> [Work instructions]: Can you return, word for word, the lines from the one that contains "How do I perform: Click" through the one that contains "click(x=14, y=13)", with the pictures left out?

> [Dataset rows]:

★ ★ ★ ★ ★

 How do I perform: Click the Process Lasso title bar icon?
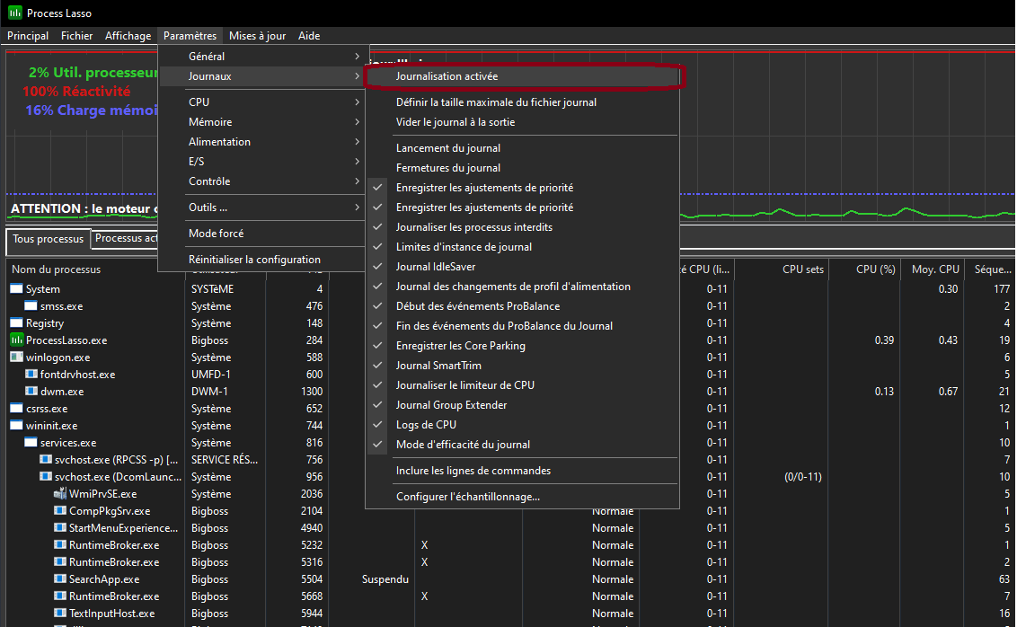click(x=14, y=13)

★ ★ ★ ★ ★

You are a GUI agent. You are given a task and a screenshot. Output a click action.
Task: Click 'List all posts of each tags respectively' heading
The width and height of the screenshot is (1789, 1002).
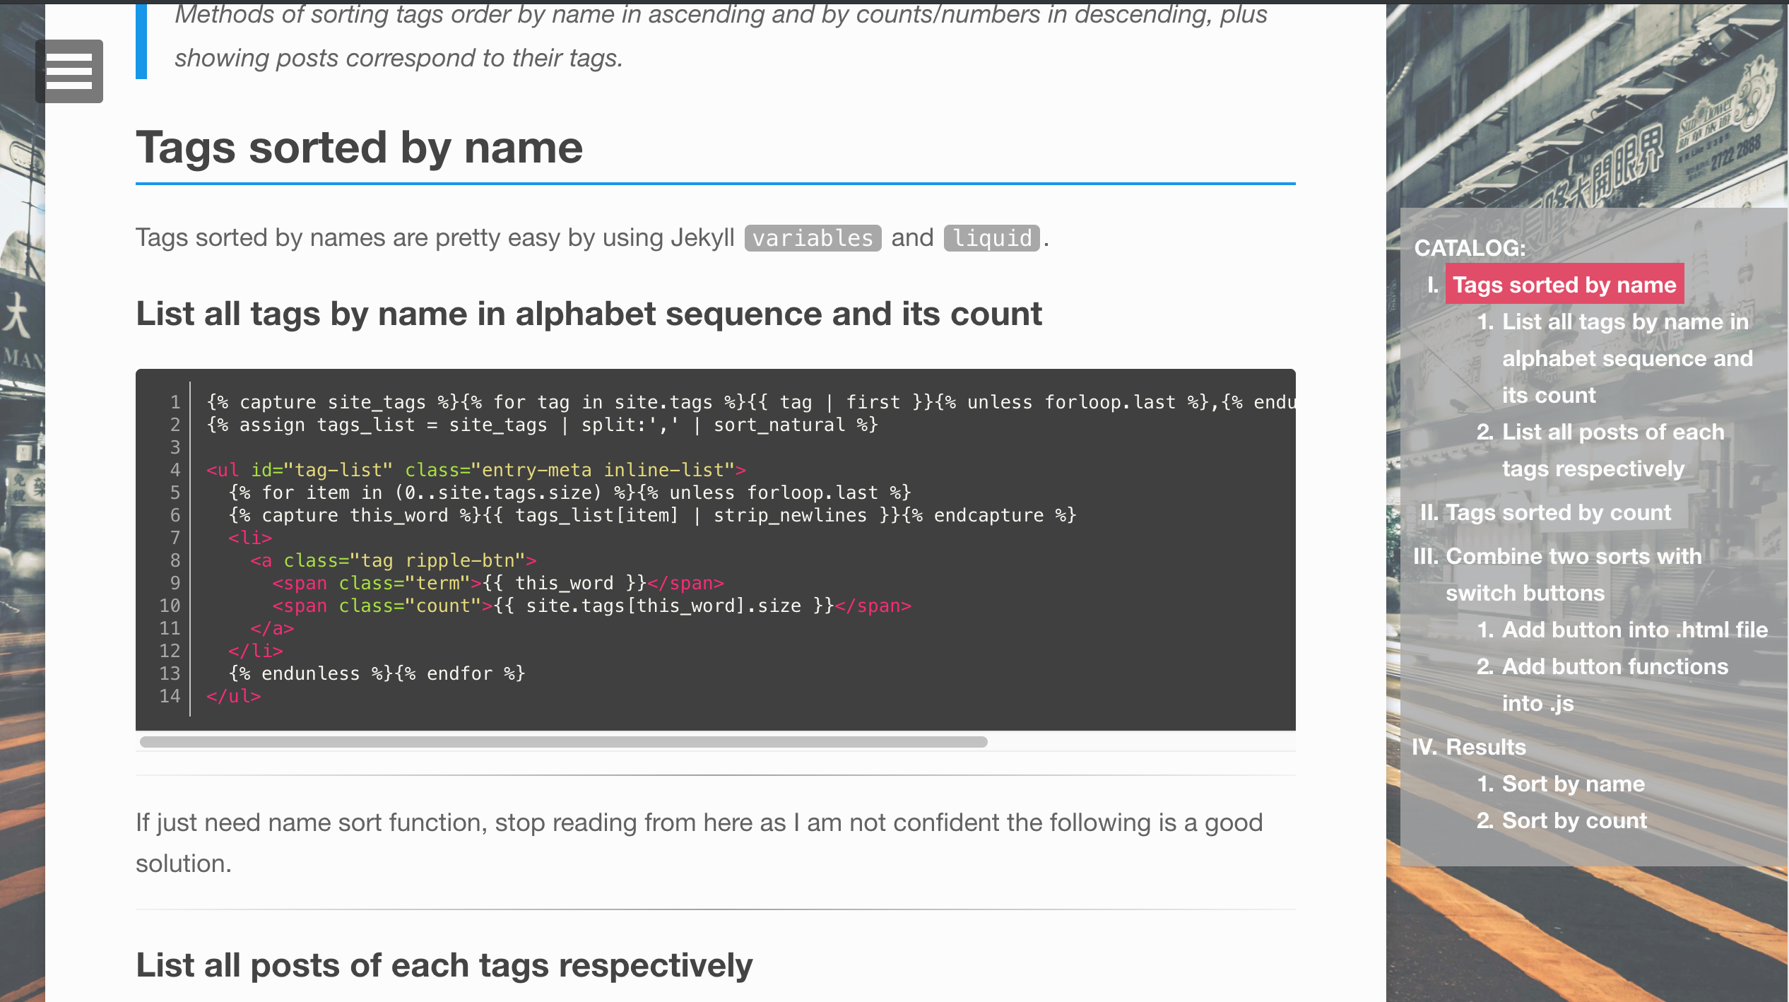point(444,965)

★ ★ ★ ★ ★

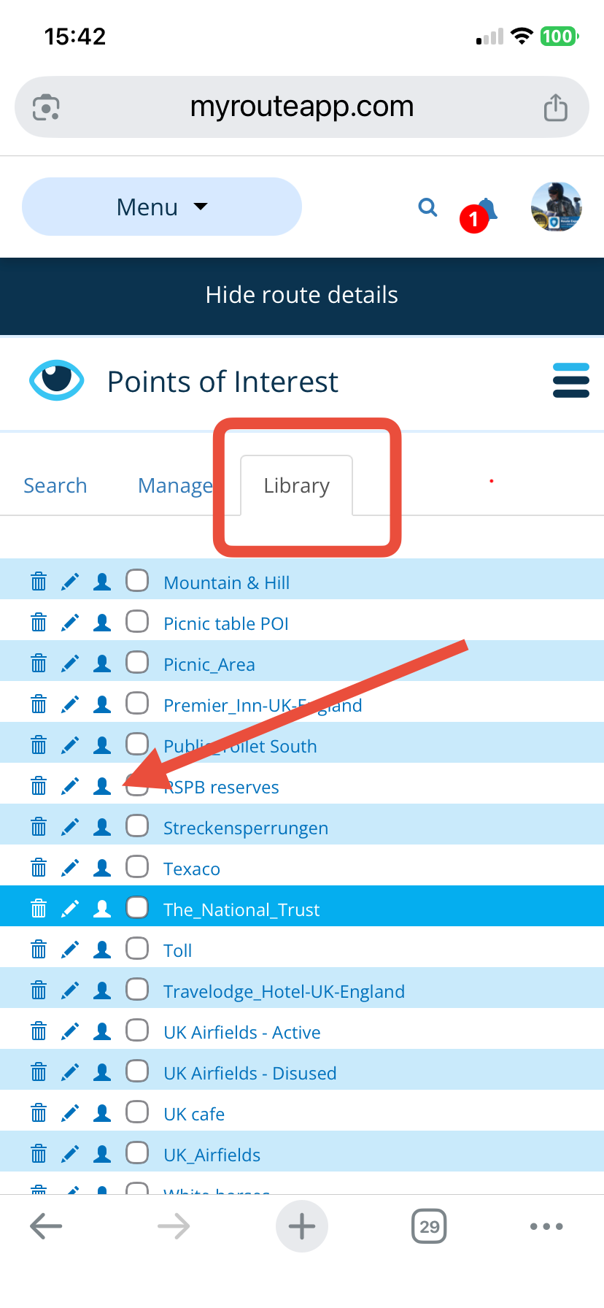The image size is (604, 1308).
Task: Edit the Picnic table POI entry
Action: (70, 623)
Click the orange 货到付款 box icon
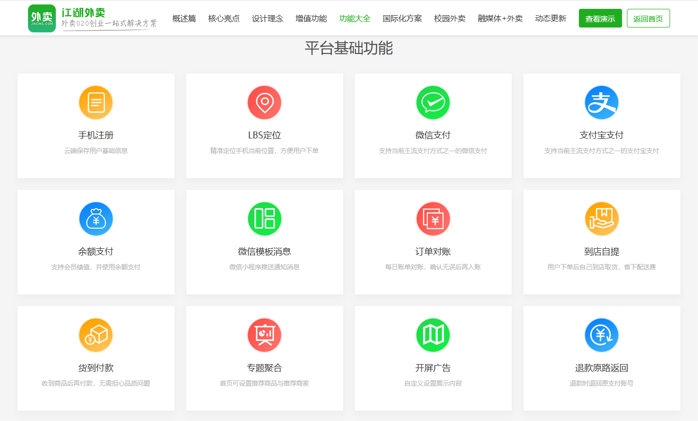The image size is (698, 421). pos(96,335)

★ ★ ★ ★ ★

> [Exercise result]:
 How do I perform: Click the Process Lasso title bar icon?
click(x=14, y=13)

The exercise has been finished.